EXTRAIT:
· · · · · · ·

Trigo déploie un outil P2P qui crée l’envie d’une fonction achats groupe
Par Guillaume Trecan | Le | Si ha
Parti de la volonté de rationaliser ses ERP, le spécialiste mondial du contrôle qualité Trigo en est venu à déployer un outil de P2P, Oxalys, qui fait naître chez lui l’envie de créer à terme une fonction achats centrale.
Trigo est une société de services œuvrant dans le contrôle qualité dans 25 pays. Ses équipes travaillent par exemple sur les chaînes de montage Stellantis où elles corrigent les défauts sur les pièces fournisseurs. Avec 420 millions d’euros de chiffre d’affaires et 10 000 collaborateurs, l’absence de fonction achats centralisée pourrait surprendre. Quoique, au regard du modèle économique de l’entreprise, l’explication est simple. « Notre premier élément de coût, ce sont les salaires et pas tant les fournisseurs externes », recadre le directeur financier, Salim Himmi.
Une ETI en quête de synergies et de contrôle
« En revanche nous avons le même modèle opérationnel dans tous les pays et nos besoins sont systématiquement les mêmes sur les 400 sites sur lesquels nous sommes présents dans le monde », poursuit-il en commençant par la perspective de synergies profitables, la liste des raisons qui l’ont conduit à investir pour faire monter en maturité la fonction achats. L’autre raison c’est évidemment un besoin de contrôle. « Nous restons une ETI, nous n’avons pas beaucoup de processus et nous avons des tailles de structures très hétérogènes », justifie-t-il.
Au total, la fonction achats du groupe Trigo comprend une direction achats France dotée de quatre personnes plus une dizaine de personnes traitant les achats sur l’ensemble des autres pays, mais pas de structure centralisée. Il faut désormais y ajouter l’outil P2P d’Oxalys en cours de déploiement et dont les bénéfices attendus sont ainsi listés par le directeur financier : « permettre à nos opérationnels sur site d’effectuer des commandes quand ils en ont besoin, suivre ces besoins et les diriger vers nos fournisseurs référencés afin de contrôler la dépense, d’avoir un meilleur rendu qualité et de meilleurs prix. »
La démarche est partie en 2019 de la direction financière qui a souhaité déployer un seul et même outil comptable dans tous les pays. « Nous avons choisi d’harmoniser cet aspect, puis d’intégrer d’autres processus, par exemple un outil de recouvrement, ce qui est capital pour une entreprise de services comme la nôtre, donc très sensible à son BFR. L’idée d’une brique gestion du PtoP s’est également imposée naturellement », relate Salim Himmi.
40 millions d’euros d’achats hors sous-traitance
Le périmètre de couverture d’Oxalys concerne les quelque 40 millions d’euros d’achats du groupe hors sous-traitance et prestations intellectuelles. Salim Himmi n’a pour l’heure pas trouvé d’outil permettant de prendre en compte ses contraintes en la matière. « Trouver un prestataire capable de couvrir l’ensemble de nos implantations est impossible. En outre, notre business dépendant des incidents qualité, nous travaillons beaucoup dans l’urgence. » Si le directeur financier reconnait qu’il serait intéressant « d’avoir un outil de gestion et de structuration de ces personnels », il doute encore qu’il existe un outil du marché capable de répondre à ses attentes.

· · · · · · ·

DONNÉES FOURNIES:
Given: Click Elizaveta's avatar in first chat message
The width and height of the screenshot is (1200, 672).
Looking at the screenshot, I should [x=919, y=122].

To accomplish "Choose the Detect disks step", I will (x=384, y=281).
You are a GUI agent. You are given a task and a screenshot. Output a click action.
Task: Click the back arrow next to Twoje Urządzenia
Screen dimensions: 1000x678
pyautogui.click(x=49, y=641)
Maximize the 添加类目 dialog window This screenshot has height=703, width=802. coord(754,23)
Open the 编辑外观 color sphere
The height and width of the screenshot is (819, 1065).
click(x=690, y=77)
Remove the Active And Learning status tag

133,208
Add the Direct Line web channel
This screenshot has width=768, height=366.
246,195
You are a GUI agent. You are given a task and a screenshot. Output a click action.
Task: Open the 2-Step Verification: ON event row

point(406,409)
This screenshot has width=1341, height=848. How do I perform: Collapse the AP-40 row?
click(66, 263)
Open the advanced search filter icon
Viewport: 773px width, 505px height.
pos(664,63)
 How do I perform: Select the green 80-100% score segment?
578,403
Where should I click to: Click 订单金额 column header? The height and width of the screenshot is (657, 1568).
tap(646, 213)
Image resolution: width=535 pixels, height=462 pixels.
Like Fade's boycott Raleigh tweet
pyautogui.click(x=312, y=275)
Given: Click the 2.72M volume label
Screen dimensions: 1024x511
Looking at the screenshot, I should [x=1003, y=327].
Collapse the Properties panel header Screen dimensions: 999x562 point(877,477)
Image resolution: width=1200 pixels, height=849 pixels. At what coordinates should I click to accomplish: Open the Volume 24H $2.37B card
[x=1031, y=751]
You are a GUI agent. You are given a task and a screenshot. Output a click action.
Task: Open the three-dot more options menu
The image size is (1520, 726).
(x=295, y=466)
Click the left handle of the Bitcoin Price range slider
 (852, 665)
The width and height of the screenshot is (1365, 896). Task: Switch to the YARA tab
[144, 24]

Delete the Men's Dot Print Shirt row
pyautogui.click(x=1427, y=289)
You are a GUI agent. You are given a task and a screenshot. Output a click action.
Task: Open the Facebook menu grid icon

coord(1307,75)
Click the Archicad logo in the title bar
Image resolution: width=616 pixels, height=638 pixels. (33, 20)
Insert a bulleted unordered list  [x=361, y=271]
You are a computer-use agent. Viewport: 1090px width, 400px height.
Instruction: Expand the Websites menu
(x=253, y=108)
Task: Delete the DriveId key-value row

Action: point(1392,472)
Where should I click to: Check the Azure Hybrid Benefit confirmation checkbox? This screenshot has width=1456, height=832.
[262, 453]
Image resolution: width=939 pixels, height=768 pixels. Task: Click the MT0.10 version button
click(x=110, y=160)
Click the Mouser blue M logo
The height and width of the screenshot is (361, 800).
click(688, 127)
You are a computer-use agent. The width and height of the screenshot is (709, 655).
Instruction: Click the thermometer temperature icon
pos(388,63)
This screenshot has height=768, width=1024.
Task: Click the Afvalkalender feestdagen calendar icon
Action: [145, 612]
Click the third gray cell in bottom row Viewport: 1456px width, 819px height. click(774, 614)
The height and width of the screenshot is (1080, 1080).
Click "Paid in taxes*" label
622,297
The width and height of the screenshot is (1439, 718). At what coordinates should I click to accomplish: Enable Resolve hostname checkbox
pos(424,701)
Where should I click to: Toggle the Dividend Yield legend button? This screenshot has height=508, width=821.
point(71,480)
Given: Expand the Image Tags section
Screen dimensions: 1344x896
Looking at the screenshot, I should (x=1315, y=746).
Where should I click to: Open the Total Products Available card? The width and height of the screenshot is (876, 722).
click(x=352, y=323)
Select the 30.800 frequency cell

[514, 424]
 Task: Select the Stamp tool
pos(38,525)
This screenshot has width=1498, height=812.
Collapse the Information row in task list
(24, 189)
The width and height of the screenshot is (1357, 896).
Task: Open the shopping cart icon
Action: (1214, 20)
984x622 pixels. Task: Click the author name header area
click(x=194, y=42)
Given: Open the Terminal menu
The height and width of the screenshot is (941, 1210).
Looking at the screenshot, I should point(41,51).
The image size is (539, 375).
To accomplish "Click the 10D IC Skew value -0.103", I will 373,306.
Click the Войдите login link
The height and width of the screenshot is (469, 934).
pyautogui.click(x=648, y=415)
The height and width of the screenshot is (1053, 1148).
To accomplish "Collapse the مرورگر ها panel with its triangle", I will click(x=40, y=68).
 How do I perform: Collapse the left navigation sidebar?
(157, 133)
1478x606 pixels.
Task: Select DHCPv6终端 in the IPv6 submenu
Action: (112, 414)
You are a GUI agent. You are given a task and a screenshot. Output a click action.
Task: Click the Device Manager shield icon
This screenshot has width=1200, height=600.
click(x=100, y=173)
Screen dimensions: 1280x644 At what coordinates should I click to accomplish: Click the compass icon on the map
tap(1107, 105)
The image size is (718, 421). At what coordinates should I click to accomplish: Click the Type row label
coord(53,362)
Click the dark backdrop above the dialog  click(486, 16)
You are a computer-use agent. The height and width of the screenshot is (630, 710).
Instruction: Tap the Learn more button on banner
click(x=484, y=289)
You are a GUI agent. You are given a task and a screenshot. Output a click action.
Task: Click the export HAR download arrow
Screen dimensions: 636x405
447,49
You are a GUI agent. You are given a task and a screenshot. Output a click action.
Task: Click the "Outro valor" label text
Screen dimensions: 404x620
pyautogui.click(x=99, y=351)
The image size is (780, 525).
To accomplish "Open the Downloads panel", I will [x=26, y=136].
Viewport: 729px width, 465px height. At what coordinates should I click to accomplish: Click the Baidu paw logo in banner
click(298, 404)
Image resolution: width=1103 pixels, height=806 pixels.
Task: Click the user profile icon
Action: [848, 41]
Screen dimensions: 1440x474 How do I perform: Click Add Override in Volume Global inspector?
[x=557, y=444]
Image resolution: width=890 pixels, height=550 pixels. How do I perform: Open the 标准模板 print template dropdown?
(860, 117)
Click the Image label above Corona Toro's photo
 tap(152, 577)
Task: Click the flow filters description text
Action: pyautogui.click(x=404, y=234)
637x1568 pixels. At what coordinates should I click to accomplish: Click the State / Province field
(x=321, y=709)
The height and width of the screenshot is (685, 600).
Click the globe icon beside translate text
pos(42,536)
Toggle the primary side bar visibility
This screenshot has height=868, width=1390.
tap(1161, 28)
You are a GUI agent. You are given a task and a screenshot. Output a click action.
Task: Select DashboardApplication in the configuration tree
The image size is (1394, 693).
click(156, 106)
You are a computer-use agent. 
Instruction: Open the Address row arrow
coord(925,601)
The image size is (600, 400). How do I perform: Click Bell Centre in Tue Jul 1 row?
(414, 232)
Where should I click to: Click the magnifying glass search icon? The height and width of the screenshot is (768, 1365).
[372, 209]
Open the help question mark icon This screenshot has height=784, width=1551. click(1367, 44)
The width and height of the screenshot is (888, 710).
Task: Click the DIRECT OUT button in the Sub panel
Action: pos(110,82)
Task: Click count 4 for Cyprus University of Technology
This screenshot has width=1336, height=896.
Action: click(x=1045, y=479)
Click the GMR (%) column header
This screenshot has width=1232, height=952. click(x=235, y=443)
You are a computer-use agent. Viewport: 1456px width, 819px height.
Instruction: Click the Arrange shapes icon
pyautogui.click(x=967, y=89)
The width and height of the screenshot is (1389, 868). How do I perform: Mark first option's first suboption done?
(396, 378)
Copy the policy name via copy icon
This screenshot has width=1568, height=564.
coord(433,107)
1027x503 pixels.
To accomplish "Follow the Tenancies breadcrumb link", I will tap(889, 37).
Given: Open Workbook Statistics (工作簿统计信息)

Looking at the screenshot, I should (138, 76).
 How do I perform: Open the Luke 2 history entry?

· · · · · · ·

OBJECTIF A:
Reproduisez le passage de l'article sur Trigo qui s'ouvre sur les mots contenant « Trigo est une » et se clôt sur « financier, Salim Himmi. ».
OBJECTIF B:
Traduisez en anglais la phrase suivante de l'article sur Trigo : « Trigo est une société de services œuvrant dans le contrôle qualité dans 25 pays. »
OBJECTIF C:
Énumérez tous les noms d'entreprises cités dans l'article sur Trigo.
Les données n'ont aucun lien avec l'article sur Trigo.

RÉPONSE ATTENDUE A:
Trigo est une société de services œuvrant dans le contrôle qualité dans 25 pays. Ses équipes travaillent par exemple sur les chaînes de montage Stellantis où elles corrigent les défauts sur les pièces fournisseurs. Avec 420 millions d’euros de chiffre d’affaires et 10 000 collaborateurs, l’absence de fonction achats centralisée pourrait surprendre. Quoique, au regard du modèle économique de l’entreprise, l’explication est simple. « Notre premier élément de coût, ce sont les salaires et pas tant les fournisseurs externes », recadre le directeur financier, Salim Himmi.

RÉPONSE ATTENDUE B:
Trigo is a services company working in quality control in 25 countries.

RÉPONSE ATTENDUE C:
Trigo, Stellantis, Oxalys